Objective>
Lay out the listing from the line with "The height and" up to and including the line with "pyautogui.click(x=47, y=12)" as a two-column CSV headed instruction and coordinates, with one row for each instruction and its coordinates. Put each field in quotation marks, replace line breaks with spaces, and omit the pictures.

Dataset excerpts>
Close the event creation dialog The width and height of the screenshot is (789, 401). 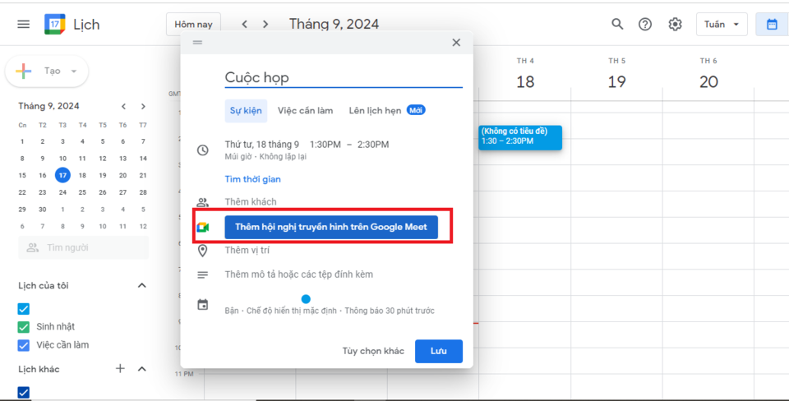pos(456,43)
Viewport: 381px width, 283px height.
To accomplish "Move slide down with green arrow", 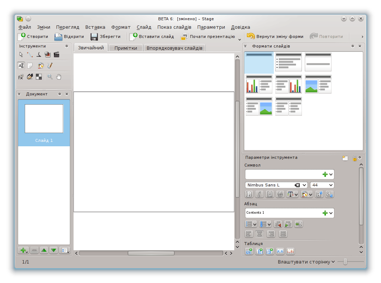I will coord(54,250).
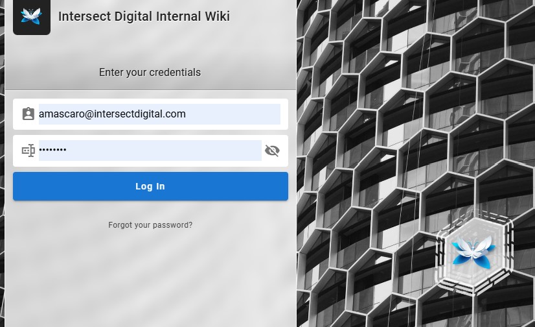Click the contact badge icon in email row

pos(28,114)
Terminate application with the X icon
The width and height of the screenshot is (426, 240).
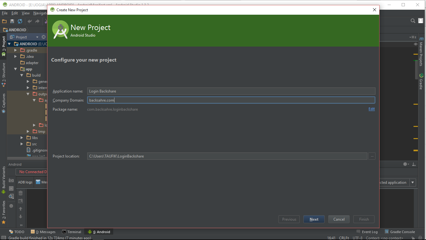point(11,206)
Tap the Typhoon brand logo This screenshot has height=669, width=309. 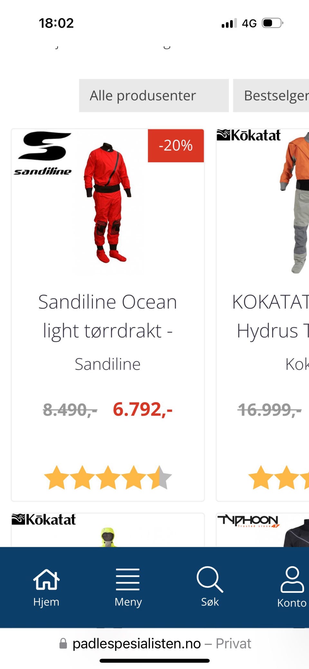click(248, 521)
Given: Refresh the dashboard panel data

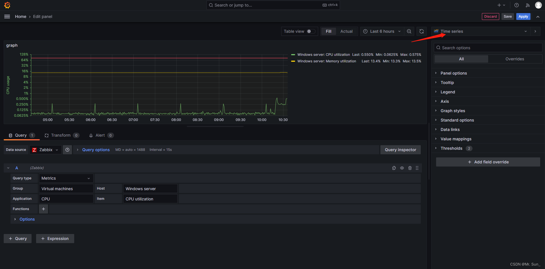Looking at the screenshot, I should (421, 31).
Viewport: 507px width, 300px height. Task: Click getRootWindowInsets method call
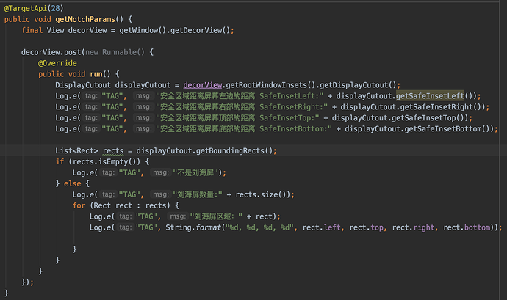point(267,85)
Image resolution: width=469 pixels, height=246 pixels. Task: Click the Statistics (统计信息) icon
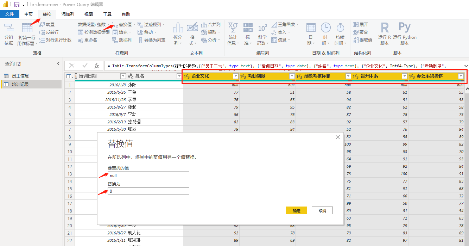233,28
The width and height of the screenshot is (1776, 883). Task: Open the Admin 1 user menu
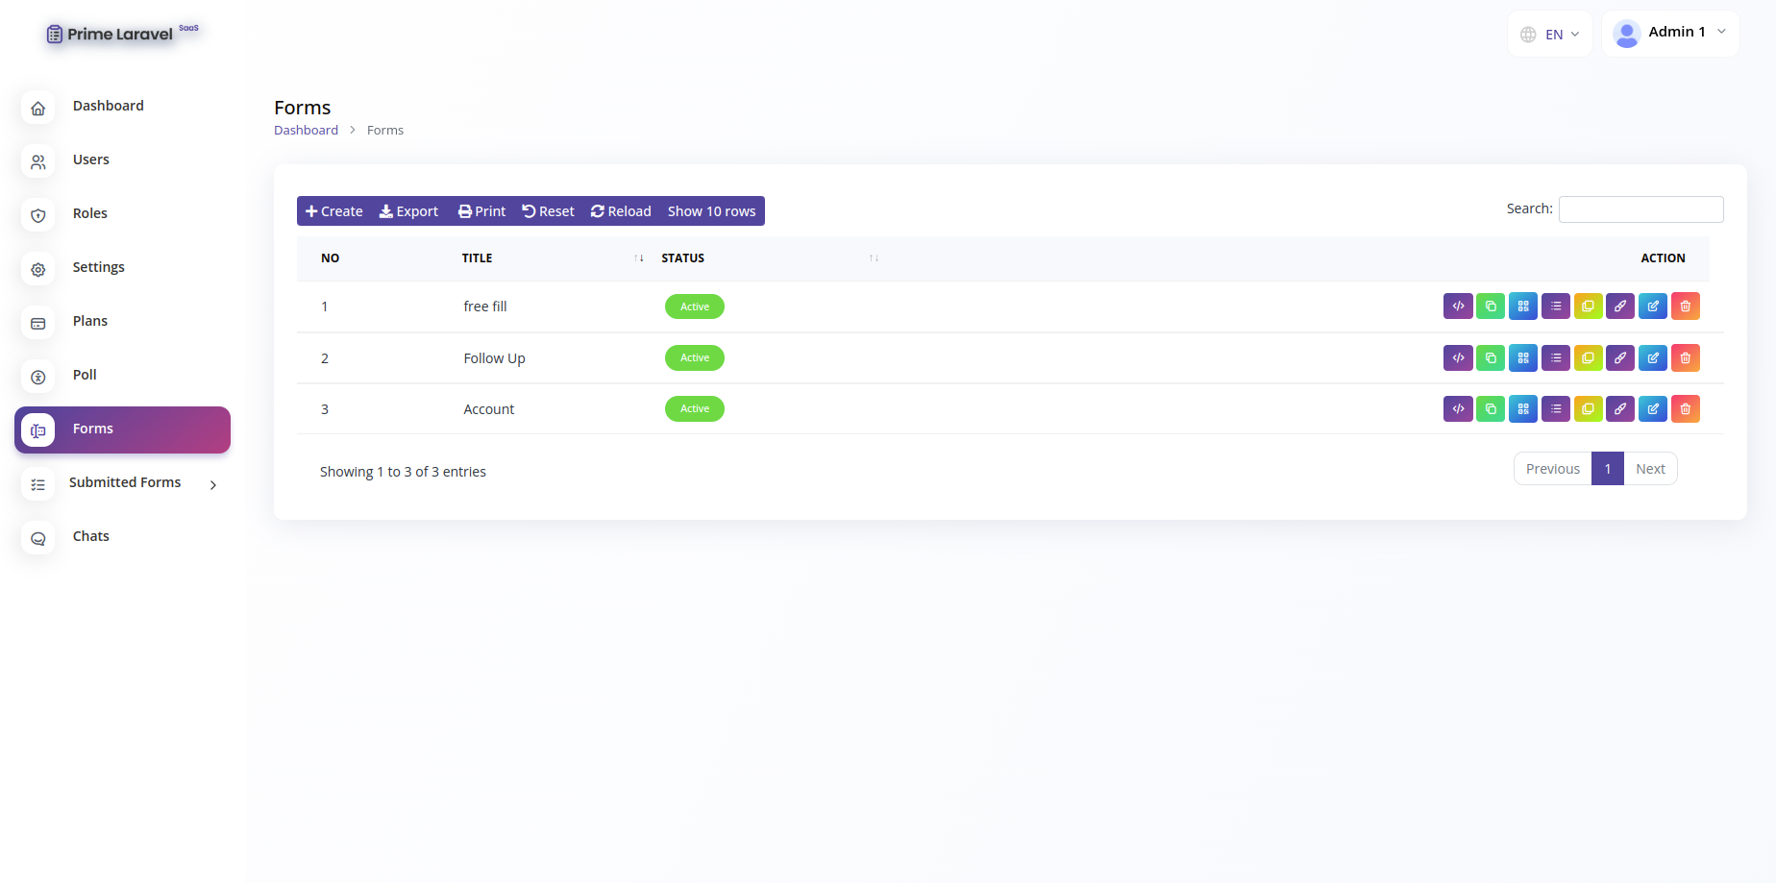point(1670,33)
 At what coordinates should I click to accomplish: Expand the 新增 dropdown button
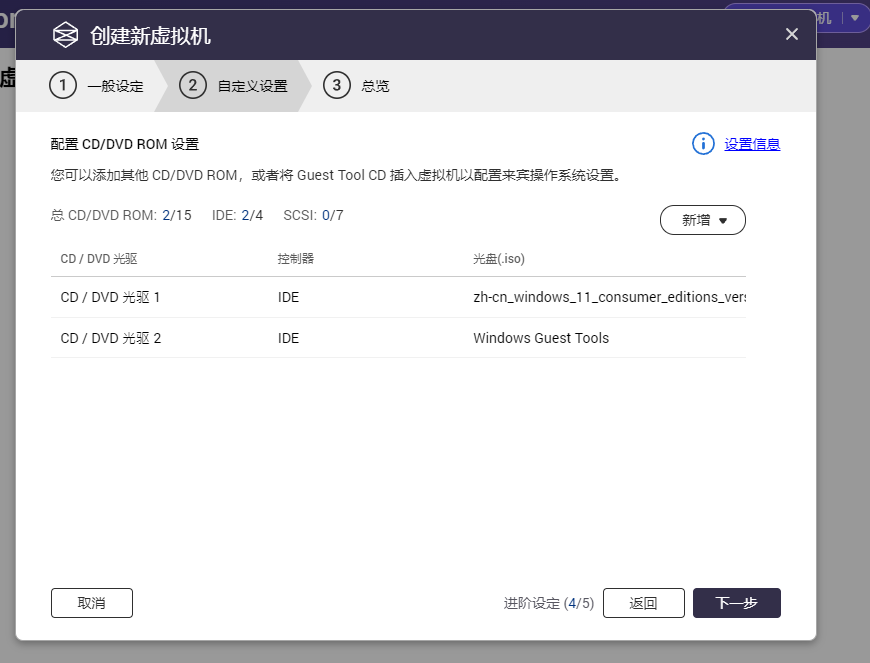(x=703, y=220)

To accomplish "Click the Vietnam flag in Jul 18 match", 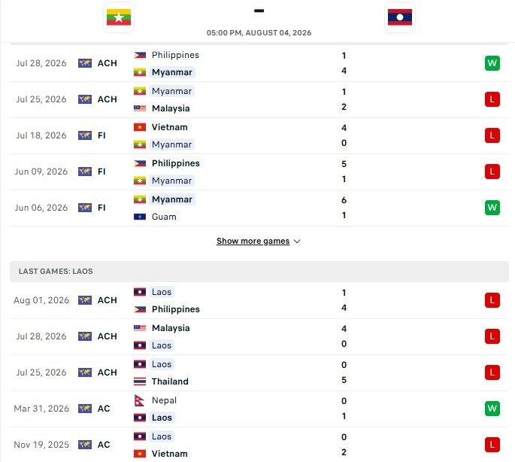I will (x=140, y=127).
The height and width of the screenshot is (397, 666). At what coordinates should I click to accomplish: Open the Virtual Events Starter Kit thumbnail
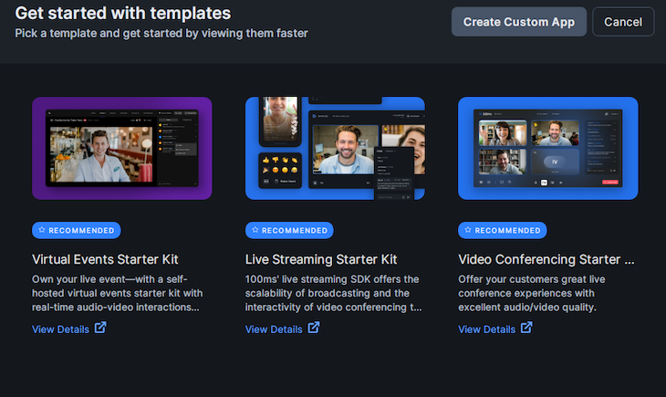click(122, 148)
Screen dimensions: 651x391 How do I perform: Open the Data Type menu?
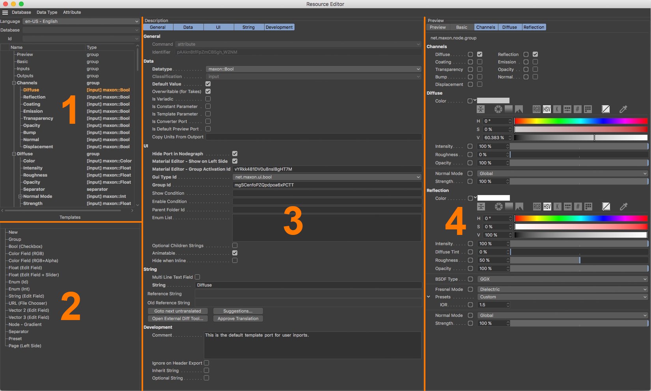pyautogui.click(x=47, y=12)
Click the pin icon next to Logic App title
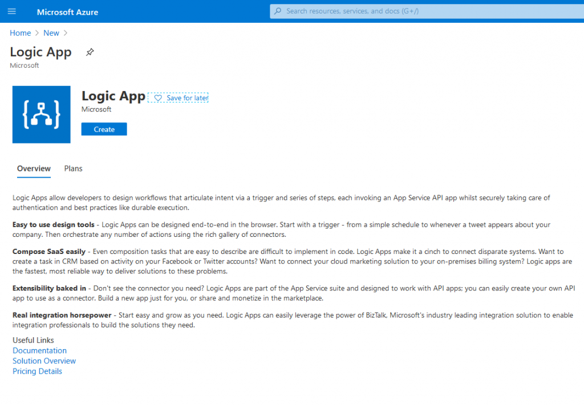584x406 pixels. click(90, 52)
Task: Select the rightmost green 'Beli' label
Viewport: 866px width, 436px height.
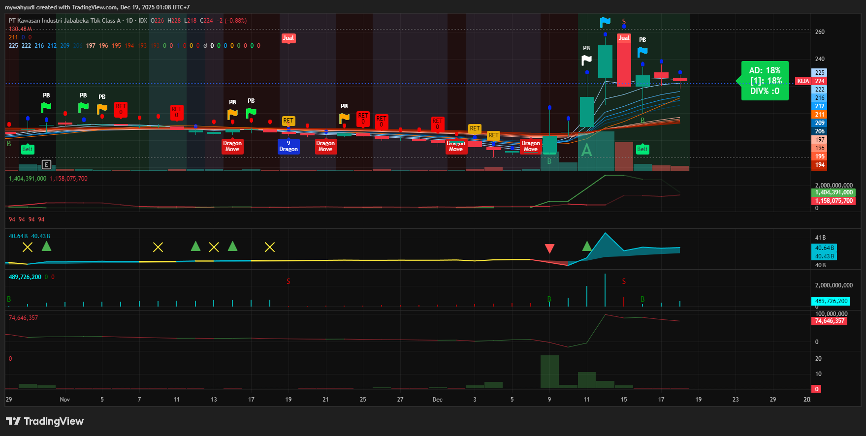Action: point(642,149)
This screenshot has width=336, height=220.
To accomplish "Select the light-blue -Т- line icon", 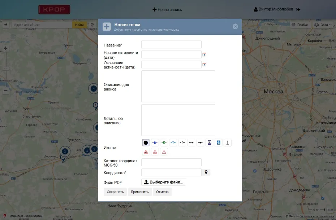I will click(173, 143).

Reply to the task>
instruction,coordinates
"The height and width of the screenshot is (397, 666). At what coordinates should I click to accomplish: Open the Virtual Events Starter Kit thumbnail","click(122, 148)"
"Screen dimensions: 651x391 How do I perform: Open the Data Type menu?","pyautogui.click(x=47, y=12)"